Renegade traders encouraged by financial advice YouTuber Roaring Kitty pumped money into flagging video game retailer, GameStop, seeing its shares surge more than 700 percent in recent week and sending its market cap from $1b billion to a staggering $24 billion.

House Committee on Financial Services chair Maxine Waters announced congress would examine the recent stock trading of GameStop.
House Committee on Financial Services chair Maxine Waters announced congress would examine the recent stock trading of GameStop. Scott Applewhite, Pool/AP

Reddit message boards have described the rally as a “war” between novice investors and large hedge funds who short stocks to profit through potential share declines.

By Thursday, millennial-focused trading app Robinhood tried to pump the brakes and announced it was freezing its users’ ability to buy stocks in GameStop in a bid to stop the wild price swings.

Robinhood customers are now suing the company for blocking them from trading.

The decision sparked political outrage and created strange bedfellows when Texas GOP Sen. Ted Cruz and NY progressive Rep. Alexandria Ocasio-Cortez both condemned the move.

Smaller investors have helped GameStop stock rise 700 percent in late January 2021.
Smaller investors have helped GameStop stock rise 700 percent in late January 2021. John Minchillo/AP

“We now need to know more about @RobinhoodApp’s decision to block retail investors from purchasing stock while hedge funds are freely able to trade the stock as they see fit,” the Bronx congresswoman wrote in a tweet.

The Senate Banking Committee will also hold a hearing on “the current state of the stock market,” incoming Democratic chairman Sen.

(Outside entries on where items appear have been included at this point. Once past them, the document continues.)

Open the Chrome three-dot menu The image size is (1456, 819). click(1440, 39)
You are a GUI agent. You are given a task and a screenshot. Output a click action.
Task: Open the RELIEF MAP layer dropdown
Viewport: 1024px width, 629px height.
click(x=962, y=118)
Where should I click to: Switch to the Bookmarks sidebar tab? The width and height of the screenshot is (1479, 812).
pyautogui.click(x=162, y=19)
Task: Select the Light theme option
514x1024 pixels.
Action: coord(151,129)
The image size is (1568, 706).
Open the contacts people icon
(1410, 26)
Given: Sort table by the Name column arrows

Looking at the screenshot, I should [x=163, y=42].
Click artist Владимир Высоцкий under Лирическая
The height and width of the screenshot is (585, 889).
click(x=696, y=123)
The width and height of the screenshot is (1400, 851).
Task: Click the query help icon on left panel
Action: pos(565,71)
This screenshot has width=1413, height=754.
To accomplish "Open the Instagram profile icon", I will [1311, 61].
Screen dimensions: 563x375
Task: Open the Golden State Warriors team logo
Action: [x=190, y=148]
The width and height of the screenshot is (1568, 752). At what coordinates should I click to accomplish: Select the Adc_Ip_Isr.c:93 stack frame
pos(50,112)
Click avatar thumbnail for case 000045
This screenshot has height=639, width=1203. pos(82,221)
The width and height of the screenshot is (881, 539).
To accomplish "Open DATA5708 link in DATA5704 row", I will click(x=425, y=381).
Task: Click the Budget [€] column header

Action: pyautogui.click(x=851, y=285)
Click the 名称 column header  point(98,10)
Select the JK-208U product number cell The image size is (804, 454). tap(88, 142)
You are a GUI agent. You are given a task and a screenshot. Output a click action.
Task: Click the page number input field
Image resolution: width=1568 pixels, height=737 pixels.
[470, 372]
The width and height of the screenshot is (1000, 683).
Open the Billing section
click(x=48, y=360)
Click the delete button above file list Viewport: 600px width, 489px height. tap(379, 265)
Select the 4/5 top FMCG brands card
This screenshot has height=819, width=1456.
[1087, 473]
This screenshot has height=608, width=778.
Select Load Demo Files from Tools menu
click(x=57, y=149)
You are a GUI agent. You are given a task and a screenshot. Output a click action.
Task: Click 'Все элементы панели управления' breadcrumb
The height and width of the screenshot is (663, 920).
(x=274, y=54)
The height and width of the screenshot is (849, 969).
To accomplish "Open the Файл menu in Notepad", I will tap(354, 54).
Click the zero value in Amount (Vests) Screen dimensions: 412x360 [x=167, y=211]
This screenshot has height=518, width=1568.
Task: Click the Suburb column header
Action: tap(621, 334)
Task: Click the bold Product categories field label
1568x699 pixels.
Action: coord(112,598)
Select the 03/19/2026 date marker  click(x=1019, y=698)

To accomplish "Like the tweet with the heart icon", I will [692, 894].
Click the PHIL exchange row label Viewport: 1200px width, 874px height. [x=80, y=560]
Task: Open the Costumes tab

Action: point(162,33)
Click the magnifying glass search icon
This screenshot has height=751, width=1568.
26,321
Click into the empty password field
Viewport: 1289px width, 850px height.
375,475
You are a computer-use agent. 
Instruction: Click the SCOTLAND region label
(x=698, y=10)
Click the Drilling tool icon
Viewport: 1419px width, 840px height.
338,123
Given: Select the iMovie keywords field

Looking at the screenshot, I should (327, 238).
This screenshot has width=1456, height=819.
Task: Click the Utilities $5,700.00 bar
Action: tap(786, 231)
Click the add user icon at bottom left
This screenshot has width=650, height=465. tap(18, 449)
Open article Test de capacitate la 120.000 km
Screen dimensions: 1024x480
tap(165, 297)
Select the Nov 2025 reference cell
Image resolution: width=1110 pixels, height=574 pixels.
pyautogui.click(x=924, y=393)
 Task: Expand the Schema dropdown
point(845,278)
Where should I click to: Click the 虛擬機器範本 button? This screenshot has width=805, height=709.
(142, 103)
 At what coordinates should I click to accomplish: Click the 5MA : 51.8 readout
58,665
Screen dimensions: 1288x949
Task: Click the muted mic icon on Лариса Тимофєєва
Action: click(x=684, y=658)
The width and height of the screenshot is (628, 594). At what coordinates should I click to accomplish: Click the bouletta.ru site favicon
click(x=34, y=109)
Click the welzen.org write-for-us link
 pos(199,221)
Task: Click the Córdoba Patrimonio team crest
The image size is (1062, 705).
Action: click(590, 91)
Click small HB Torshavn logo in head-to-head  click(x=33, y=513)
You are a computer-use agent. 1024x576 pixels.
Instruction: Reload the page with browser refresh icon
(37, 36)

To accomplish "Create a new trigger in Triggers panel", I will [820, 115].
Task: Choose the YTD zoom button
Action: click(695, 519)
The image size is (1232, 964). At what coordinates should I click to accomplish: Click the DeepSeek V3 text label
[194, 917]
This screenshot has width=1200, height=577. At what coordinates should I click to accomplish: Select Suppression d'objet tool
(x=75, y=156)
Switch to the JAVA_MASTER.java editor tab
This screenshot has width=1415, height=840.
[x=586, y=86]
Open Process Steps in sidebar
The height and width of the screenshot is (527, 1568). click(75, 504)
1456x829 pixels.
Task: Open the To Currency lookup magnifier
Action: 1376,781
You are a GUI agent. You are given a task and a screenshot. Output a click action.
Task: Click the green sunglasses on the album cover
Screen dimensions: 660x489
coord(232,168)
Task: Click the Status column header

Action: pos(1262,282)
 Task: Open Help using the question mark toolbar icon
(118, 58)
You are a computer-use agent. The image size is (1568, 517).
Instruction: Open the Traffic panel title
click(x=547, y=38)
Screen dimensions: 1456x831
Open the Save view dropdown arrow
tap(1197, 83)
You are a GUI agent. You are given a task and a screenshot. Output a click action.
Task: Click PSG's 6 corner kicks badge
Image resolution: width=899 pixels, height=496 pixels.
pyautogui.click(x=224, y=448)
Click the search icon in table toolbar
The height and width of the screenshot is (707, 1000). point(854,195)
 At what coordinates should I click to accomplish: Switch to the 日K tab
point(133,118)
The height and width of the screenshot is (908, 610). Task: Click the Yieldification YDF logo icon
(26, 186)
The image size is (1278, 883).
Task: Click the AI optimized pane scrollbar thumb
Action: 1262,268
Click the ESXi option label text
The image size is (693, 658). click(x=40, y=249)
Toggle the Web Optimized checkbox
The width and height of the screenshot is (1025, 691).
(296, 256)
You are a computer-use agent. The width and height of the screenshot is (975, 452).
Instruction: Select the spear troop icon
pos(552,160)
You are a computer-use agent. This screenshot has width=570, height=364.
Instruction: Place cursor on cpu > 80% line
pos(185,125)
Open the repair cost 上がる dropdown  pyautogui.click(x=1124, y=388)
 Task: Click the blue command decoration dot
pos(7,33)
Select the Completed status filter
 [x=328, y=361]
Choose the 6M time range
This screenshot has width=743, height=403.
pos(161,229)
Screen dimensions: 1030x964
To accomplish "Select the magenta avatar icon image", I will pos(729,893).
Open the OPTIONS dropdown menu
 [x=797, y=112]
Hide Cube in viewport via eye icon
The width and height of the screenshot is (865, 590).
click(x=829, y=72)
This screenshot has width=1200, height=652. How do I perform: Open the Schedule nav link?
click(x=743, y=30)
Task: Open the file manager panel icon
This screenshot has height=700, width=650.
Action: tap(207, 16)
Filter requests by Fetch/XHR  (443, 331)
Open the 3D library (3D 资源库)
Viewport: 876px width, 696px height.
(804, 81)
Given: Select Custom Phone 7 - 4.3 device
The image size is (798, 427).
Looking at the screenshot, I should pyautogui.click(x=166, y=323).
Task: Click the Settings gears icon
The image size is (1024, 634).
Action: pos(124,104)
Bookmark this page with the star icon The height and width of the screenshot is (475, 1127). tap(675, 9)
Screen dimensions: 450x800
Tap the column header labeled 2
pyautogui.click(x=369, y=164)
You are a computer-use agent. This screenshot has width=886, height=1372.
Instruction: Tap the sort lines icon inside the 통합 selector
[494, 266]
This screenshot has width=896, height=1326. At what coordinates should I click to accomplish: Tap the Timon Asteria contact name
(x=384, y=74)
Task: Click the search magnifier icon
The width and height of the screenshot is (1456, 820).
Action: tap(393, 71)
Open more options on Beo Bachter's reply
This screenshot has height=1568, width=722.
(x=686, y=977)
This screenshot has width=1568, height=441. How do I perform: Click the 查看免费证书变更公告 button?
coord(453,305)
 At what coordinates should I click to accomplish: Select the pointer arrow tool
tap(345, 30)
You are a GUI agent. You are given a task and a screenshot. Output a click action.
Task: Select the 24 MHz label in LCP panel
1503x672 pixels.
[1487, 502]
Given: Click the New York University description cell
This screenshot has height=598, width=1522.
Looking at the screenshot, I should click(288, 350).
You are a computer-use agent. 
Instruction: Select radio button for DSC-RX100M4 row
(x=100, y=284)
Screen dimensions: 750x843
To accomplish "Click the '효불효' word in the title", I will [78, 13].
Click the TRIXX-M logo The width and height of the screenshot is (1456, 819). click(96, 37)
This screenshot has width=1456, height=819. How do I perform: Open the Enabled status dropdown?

Sherrod Brown said Thursday.

“People on Wall Street only care about the rules when they’re the ones getting hurt. American workers have known for years the Wall Street system is broken — they’ve been paying the price,” Brown said in a statement.

“It’s time for the SEC and Congress to make the economy work for everyone, not just Wall Street.”

The rally has blown a hole as large as $70 billion in the short positions of traders who had bet against American companies this year.

No date has been set for the hearings.